Data terbaru yang dirilis oleh Badan Pusat Statistik (BPS) pada tahun 2024 mengungkapkan bahwa rata-rata lama sekolah penduduk Indonesia usia 15 tahun ke atas hanya mencapai 9,22 tahun. Angka ini menunjukkan bahwa mayoritas masyarakat Indonesia hanya mampu menyelesaikan pendidikan hingga jenjang sekolah dasar (SD) dan sekolah menengah pertama (SMP) (beritsatu.com).
Persentase penduduk yang berhasil menempuh pendidikan hingga perguruan tinggi masih sangat rendah, yaitu hanya sekitar 10,2%. Sementara itu, lulusan tingkat sekolah menengah atas (SMA) mendominasi dengan angka sebesar 34,12%. Ketimpangan pendidikan ini menjadi semakin nyata ketika kita melihat kondisi di wilayah-wilayah terluar dan tertinggal seperti daerah perbatasan Entikong di Kabupaten Sanggau, Kalimantan Barat, dan pulau-pulau kecil di wilayah Kepulauan Riau (setneg.go.id). Di wilayah-wilayah tersebut, akses terhadap fasilitas pendidikan sangat terbatas. Infrastruktur dasar seperti transportasi, listrik, serta koneksi internet yang belum merata menjadi penghalang utama bagi masyarakat untuk mendapatkan layanan pendidikan yang layak. Tidak hanya di wilayah barat Indonesia, kesenjangan ini juga sangat terasa di kawasan timur, khususnya di Papua, termasuk Papua Barat dan Papua Barat Daya, di mana banyak anak usia sekolah yang belum mendapatkan pendidikan secara optimal akibat minimnya fasilitas dan tenaga pendidik (kompas.com).

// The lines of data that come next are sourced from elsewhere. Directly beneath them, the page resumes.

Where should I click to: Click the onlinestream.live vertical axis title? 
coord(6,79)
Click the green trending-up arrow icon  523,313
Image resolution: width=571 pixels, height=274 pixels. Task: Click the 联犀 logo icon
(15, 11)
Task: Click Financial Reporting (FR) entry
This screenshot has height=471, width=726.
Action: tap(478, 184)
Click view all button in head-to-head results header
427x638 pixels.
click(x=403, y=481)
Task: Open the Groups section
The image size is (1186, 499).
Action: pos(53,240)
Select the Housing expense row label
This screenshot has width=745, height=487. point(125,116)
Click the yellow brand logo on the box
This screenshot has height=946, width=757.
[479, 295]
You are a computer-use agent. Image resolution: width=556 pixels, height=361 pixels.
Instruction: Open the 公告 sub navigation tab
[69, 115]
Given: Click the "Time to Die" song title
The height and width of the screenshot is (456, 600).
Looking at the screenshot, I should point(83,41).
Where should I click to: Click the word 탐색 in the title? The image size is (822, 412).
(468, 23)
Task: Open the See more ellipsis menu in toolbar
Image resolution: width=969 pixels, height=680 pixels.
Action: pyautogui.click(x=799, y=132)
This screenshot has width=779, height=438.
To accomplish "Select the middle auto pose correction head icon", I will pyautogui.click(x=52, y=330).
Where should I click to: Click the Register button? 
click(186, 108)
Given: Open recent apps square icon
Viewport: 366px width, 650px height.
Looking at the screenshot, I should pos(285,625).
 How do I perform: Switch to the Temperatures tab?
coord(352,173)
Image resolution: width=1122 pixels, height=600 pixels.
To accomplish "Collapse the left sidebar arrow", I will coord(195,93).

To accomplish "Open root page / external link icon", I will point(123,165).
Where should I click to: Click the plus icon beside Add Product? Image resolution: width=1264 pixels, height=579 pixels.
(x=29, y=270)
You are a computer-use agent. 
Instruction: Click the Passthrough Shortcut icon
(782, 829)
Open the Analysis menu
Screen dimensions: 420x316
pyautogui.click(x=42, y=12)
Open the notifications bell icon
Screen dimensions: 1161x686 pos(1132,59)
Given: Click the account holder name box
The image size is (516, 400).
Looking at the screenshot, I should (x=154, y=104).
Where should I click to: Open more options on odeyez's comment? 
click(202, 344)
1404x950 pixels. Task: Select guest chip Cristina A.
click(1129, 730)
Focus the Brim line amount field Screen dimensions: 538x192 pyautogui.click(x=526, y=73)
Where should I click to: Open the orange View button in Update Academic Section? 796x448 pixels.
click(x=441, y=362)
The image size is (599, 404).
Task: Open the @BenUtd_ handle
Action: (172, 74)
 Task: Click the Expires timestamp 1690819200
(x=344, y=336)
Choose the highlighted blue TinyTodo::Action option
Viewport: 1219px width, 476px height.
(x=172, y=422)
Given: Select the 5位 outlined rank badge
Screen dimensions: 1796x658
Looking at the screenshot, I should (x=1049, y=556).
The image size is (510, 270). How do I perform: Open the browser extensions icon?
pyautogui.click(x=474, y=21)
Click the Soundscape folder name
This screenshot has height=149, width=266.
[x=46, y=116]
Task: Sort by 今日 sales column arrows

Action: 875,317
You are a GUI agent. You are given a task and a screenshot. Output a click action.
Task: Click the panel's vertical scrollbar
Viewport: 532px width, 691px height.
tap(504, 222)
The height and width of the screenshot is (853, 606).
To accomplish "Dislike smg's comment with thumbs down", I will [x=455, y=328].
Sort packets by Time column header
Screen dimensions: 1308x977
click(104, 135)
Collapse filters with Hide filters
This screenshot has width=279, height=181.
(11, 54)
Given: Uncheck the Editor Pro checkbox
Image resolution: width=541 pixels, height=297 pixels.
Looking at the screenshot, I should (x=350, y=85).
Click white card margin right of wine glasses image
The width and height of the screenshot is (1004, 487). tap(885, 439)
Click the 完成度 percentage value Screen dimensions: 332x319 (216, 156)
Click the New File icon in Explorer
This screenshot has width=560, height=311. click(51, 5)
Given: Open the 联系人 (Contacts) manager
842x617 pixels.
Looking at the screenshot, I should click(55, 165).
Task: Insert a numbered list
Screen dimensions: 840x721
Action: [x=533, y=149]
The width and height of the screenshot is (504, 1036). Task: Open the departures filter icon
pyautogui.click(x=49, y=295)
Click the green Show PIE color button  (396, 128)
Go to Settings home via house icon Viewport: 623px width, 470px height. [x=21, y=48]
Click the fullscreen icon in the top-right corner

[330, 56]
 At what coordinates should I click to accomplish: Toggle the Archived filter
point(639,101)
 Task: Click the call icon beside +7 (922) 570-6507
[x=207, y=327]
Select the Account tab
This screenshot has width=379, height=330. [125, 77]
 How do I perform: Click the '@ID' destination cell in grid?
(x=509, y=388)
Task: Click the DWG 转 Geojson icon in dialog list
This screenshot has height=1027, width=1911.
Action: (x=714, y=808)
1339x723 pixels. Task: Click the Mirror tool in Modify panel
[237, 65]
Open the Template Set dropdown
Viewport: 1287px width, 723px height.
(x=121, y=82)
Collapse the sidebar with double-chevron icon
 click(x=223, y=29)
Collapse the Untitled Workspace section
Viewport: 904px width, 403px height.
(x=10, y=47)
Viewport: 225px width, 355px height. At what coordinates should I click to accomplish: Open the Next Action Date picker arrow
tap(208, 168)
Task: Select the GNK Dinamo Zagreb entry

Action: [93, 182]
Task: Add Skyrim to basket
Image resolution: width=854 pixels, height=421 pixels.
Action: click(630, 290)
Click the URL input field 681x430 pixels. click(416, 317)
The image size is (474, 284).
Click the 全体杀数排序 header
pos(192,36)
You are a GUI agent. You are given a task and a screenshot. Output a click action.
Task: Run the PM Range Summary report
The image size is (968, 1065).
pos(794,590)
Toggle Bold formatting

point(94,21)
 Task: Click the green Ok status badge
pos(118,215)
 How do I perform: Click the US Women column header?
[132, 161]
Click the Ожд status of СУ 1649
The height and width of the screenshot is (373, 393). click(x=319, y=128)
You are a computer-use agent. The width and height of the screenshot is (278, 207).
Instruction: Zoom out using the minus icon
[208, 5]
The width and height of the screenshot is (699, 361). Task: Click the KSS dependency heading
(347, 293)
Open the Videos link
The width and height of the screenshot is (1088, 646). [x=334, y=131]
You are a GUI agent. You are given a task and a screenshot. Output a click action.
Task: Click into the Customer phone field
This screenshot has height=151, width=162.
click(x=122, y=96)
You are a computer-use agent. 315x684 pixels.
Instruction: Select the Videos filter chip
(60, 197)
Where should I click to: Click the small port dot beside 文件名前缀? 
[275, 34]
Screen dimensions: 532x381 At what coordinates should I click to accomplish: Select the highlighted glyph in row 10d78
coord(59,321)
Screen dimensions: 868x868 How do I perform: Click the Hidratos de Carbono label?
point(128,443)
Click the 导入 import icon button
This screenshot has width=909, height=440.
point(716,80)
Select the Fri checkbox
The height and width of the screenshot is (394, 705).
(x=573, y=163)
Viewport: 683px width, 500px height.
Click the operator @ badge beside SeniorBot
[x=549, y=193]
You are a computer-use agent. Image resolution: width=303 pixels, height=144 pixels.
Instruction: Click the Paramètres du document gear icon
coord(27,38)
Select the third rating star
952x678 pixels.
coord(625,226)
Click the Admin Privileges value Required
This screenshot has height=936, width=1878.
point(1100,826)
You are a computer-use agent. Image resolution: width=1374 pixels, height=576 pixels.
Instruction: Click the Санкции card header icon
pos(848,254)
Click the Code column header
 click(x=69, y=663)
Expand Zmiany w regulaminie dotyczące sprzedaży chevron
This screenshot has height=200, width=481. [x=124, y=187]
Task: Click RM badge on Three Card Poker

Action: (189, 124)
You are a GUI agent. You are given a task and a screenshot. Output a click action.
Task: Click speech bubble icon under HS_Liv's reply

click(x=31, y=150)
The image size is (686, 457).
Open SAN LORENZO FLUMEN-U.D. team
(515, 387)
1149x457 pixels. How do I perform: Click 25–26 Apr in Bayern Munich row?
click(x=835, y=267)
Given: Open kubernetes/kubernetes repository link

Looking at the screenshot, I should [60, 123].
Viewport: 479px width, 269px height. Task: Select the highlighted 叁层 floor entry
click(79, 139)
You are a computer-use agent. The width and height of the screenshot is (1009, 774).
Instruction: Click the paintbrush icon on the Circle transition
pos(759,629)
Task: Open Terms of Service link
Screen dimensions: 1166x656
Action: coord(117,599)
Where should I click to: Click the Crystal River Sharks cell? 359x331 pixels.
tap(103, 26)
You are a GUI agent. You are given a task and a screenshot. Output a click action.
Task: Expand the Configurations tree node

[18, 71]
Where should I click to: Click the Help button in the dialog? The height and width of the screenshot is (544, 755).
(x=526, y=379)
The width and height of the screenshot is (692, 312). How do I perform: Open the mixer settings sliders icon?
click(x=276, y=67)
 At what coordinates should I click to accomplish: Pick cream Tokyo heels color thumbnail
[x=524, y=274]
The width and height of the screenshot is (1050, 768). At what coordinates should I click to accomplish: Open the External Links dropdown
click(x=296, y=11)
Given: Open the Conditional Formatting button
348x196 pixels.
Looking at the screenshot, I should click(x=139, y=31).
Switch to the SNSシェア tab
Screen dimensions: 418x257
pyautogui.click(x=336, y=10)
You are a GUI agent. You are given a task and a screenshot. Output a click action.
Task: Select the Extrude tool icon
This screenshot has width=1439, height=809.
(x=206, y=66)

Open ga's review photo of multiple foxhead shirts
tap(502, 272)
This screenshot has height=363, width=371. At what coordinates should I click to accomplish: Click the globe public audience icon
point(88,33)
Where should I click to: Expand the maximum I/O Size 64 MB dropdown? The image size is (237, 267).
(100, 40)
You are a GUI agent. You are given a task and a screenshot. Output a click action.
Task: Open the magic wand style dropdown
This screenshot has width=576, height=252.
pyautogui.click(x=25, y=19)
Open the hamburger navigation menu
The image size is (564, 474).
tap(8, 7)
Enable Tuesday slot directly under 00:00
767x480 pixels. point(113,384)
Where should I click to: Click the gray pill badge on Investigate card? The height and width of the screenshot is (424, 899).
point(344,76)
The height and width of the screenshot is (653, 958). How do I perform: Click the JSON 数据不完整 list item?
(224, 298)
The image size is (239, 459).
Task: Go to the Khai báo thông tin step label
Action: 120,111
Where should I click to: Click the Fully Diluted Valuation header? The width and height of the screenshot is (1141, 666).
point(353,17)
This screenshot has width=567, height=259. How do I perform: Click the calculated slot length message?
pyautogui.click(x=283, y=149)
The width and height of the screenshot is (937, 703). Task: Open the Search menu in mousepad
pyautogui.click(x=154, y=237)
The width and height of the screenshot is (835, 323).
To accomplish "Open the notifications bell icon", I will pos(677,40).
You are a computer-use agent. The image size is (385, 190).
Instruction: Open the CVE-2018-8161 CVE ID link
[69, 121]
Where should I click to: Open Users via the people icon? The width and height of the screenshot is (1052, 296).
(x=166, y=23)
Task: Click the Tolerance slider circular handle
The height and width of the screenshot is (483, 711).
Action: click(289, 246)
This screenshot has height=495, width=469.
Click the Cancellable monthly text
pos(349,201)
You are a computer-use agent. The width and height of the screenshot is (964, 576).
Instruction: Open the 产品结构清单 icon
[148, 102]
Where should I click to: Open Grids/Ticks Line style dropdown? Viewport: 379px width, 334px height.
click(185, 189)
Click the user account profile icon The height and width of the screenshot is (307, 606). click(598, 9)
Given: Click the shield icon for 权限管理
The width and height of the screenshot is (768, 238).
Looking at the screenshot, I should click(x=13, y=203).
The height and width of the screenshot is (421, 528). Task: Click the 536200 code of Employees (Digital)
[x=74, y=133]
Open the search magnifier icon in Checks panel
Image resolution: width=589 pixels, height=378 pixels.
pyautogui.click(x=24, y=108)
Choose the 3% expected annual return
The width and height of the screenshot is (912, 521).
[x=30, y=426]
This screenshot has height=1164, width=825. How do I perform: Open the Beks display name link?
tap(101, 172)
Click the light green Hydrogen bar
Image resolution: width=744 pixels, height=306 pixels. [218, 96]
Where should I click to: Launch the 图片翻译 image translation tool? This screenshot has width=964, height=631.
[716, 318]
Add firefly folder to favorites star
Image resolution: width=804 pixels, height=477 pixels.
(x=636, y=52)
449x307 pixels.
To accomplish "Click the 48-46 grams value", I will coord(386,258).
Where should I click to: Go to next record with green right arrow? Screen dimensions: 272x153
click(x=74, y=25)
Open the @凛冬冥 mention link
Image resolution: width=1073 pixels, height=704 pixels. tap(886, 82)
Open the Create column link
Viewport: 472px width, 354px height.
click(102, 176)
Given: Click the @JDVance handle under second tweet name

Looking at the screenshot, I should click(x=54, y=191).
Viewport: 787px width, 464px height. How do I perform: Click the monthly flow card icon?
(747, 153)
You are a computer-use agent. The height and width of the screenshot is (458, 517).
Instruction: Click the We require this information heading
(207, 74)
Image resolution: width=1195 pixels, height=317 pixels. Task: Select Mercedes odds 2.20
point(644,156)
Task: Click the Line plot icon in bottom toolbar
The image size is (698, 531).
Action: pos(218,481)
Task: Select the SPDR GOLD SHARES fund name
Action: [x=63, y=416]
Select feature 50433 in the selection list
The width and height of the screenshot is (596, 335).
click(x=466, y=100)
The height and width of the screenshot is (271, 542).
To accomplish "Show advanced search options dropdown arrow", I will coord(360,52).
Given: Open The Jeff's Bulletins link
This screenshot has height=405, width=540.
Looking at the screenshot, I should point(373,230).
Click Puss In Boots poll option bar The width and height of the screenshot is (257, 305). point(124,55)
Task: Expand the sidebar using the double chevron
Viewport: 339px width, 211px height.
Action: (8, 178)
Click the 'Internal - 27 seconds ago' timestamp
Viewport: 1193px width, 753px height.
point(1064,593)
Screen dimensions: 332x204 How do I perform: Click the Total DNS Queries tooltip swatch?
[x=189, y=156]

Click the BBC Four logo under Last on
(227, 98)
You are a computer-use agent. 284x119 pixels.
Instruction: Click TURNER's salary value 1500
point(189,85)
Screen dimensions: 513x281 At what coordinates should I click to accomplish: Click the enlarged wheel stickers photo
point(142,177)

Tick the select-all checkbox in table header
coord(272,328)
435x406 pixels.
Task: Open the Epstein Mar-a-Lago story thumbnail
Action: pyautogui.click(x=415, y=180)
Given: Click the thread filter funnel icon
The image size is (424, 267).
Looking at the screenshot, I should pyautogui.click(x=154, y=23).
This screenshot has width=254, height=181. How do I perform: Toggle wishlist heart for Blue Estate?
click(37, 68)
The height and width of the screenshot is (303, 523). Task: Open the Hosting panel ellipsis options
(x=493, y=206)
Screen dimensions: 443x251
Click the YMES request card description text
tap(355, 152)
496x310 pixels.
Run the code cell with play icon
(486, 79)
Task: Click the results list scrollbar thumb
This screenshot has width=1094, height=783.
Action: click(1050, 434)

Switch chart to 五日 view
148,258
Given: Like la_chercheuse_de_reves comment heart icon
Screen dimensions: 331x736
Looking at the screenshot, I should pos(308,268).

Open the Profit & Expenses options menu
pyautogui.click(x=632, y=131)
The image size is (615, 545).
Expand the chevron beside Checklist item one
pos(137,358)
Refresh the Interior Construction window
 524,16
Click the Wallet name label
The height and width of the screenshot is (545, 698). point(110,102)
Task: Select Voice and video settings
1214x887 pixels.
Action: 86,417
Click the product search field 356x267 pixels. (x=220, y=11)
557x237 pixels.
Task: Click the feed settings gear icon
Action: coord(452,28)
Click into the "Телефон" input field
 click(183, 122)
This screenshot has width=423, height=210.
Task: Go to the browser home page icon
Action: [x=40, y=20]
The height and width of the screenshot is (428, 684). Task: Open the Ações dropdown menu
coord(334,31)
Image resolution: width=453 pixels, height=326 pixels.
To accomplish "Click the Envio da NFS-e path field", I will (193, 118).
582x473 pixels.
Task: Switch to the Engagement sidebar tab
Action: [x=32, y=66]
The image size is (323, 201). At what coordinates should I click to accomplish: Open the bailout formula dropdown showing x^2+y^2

Permasalahan pendidikan yang terjadi di Indonesia tidak bisa dilepaskan dari sistem ekonomi yang mendasarinya. Sistem kapitalisme yang saat ini diterapkan menjadikan pendidikan sebagai barang dagangan yang hanya dapat diakses oleh mereka yang memiliki kemampuan finansial. Biaya pendidikan yang terus meningkat, ditambah dengan banyaknya sekolah swasta yang lebih terjangkau oleh kalangan menengah ke atas, semakin memperlebar jurang ketimpangan. Meski pemerintah telah meluncurkan berbagai program bantuan seperti Kartu Indonesia Pintar (KIP), sekolah gratis, dan berbagai subsidi pendidikan lainnya, faktanya belum semua masyarakat dapat mengakses program-program tersebut. Bantuan yang tersedia sering kali bersifat terbatas, baik dari segi jumlah maupun jangkauan, serta hanya menyasar kalangan tertentu dengan kriteria yang ketat.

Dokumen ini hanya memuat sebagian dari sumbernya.